Fabiano Taioli
Fabiano Taioli

Reputation: 5540

ehcache session scoped in grails

I want to user in a grails service a ehcache session scoped.

I managed to have a cache bean from this definition in config/resources.groovy

myCache(org.springframework.cache.ehcache.EhCacheFactoryBean) {
      timeToIdle = 5000 // life span in seconds
      timeToLive = 5000 // life span in seconds
      }

But the object obtained from the factory is singleton scoped.

What is the best way to have a session scoped ehcache in a session scoped service?

Thank you

Upvotes: 1

Views: 1023

Answers (1)

Burt Beckwith
Burt Beckwith

Reputation: 75671

You can't do it with Ehcache since the cache manager maintains the caches by name and there can only be one cache per name. You would need to use another cache implementation that either doesn't enforce unique names or doesn't use the name as the "key" in the cache manager.

EDIT: This approach works, but doesn't use the factory bean:

import java.util.concurrent.atomic.AtomicInteger

import net.sf.ehcache.Cache
import net.sf.ehcache.CacheManager
import net.sf.ehcache.store.MemoryStoreEvictionPolicy

import org.springframework.beans.factory.DisposableBean
import org.springframework.beans.factory.InitializingBean

class MyService implements InitializingBean, DisposableBean {

   private static AtomicInteger counter = new AtomicInteger()

   private Cache cache
   private String cacheName

   static scope = 'session'

   void afterPropertiesSet() {

      int maxElementsInMemory = 10000
      int maxElementsOnDisk = 10000000
      MemoryStoreEvictionPolicy memoryStoreEvictionPolicy = MemoryStoreEvictionPolicy.LRU
      boolean overflowToDisk = true
      boolean eternal = false
      int timeToLive = 5000 // 120
      int timeToIdle = 5000 // 120
      boolean diskPersistent = false
      int diskExpiryThreadIntervalSeconds = 120
      int diskSpoolBufferSize = 0

      cacheName = 'myservice-cache-' + counter.incrementAndGet()

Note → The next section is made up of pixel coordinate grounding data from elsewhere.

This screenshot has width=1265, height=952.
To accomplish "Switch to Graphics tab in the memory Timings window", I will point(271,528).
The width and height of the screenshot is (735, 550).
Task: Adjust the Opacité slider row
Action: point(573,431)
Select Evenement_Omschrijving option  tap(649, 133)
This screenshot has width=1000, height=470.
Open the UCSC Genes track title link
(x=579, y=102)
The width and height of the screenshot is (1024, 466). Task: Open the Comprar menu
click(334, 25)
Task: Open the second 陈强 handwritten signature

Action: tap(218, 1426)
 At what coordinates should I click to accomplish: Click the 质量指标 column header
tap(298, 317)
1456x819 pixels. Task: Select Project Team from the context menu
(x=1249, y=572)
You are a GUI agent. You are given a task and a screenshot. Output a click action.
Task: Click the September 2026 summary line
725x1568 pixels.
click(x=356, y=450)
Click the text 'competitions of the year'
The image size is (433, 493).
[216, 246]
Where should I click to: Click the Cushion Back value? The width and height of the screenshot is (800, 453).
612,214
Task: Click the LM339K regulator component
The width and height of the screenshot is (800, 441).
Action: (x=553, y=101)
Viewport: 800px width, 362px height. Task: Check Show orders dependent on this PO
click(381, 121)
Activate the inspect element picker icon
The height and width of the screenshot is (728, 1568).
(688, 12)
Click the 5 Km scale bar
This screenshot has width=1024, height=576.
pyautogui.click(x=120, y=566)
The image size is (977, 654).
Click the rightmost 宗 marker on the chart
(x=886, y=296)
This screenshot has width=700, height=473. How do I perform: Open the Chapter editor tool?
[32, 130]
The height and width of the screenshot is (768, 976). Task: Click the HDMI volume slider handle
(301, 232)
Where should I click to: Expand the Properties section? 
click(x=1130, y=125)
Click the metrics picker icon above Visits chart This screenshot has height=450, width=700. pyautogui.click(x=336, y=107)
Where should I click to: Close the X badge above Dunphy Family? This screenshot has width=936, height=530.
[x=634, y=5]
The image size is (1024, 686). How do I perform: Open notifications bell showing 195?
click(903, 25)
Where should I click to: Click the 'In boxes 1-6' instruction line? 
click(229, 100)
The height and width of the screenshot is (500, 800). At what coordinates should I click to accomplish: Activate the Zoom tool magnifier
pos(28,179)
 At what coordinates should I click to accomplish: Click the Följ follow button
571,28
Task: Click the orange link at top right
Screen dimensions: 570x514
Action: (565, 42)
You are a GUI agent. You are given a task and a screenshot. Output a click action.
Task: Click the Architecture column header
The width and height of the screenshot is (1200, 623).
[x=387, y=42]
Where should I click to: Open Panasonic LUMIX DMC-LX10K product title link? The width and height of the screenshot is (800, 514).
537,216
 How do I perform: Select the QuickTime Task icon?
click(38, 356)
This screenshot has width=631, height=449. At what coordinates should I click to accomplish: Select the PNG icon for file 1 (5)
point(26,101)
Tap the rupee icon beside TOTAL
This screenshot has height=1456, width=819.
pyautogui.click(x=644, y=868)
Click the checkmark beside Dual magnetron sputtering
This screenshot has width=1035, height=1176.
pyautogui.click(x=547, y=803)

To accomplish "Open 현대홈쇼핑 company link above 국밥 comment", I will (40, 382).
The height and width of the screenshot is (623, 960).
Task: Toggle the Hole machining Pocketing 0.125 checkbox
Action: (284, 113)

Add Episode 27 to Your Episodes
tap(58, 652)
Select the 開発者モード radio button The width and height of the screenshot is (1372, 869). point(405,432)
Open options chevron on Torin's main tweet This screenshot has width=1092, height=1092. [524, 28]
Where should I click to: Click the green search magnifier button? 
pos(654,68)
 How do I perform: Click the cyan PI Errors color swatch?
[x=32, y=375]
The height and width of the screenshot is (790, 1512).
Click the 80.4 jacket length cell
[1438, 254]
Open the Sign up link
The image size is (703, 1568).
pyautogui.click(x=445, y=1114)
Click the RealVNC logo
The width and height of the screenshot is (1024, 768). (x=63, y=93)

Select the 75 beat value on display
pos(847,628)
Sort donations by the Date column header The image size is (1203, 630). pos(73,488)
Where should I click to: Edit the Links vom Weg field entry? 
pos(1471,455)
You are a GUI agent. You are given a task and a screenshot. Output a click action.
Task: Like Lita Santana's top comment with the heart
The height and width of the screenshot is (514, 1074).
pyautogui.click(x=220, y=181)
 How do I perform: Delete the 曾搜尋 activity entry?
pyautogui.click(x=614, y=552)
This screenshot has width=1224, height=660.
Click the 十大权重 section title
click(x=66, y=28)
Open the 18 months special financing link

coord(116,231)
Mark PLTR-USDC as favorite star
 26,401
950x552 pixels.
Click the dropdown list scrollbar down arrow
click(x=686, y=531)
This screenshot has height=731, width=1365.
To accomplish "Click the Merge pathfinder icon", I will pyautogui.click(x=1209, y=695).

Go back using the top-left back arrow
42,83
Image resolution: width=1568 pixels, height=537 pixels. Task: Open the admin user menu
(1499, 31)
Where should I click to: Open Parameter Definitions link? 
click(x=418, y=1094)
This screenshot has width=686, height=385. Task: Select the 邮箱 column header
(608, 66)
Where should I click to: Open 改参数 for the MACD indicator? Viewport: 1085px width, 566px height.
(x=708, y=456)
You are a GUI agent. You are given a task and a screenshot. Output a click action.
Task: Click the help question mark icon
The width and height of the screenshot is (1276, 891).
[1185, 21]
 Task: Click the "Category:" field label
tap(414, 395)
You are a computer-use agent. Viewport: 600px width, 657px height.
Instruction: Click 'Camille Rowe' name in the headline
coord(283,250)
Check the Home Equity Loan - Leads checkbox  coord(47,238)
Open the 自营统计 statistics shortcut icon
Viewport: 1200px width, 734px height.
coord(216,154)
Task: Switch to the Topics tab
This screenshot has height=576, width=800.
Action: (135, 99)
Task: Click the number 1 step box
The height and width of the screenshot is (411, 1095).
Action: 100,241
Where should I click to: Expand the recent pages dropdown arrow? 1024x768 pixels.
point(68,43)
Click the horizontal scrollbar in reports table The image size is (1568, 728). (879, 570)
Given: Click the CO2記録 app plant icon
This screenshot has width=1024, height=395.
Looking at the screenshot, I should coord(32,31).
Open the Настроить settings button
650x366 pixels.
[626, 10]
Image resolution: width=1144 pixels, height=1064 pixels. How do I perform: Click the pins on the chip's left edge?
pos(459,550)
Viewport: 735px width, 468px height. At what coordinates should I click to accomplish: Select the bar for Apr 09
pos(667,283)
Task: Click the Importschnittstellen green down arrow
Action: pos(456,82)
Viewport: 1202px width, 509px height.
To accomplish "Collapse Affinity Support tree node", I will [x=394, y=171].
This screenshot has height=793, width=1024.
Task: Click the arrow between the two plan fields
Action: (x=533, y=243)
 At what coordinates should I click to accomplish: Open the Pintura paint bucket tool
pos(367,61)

      cache = new Cache(cacheName, maxElementsInMemory, memoryStoreEvictionPolicy,
                  overflowToDisk, null, eternal, timeToLive, timeToIdle,
                  diskPersistent, diskExpiryThreadIntervalSeconds, null,
                  null, maxElementsOnDisk, diskSpoolBufferSize)

      CacheManager.getInstance().addCache cache
   }

   void destroy() {
      cache.removeAll()
      CacheManager.getInstance().removeCache(cacheName)
   }
}

Since the service is session-scoped the cache doesn't have to be since it's controlled entirely by the service. By implementing InitializingBean you can create the cache when the session starts, and remove it when the session ends by implementing DisposableBean. Feel free to use a different cache name approach; this one just guarantees that they're unique. Also I've enumerated the cache constructor values based on the defaults in EhCacheFactoryBean but those could be inlined.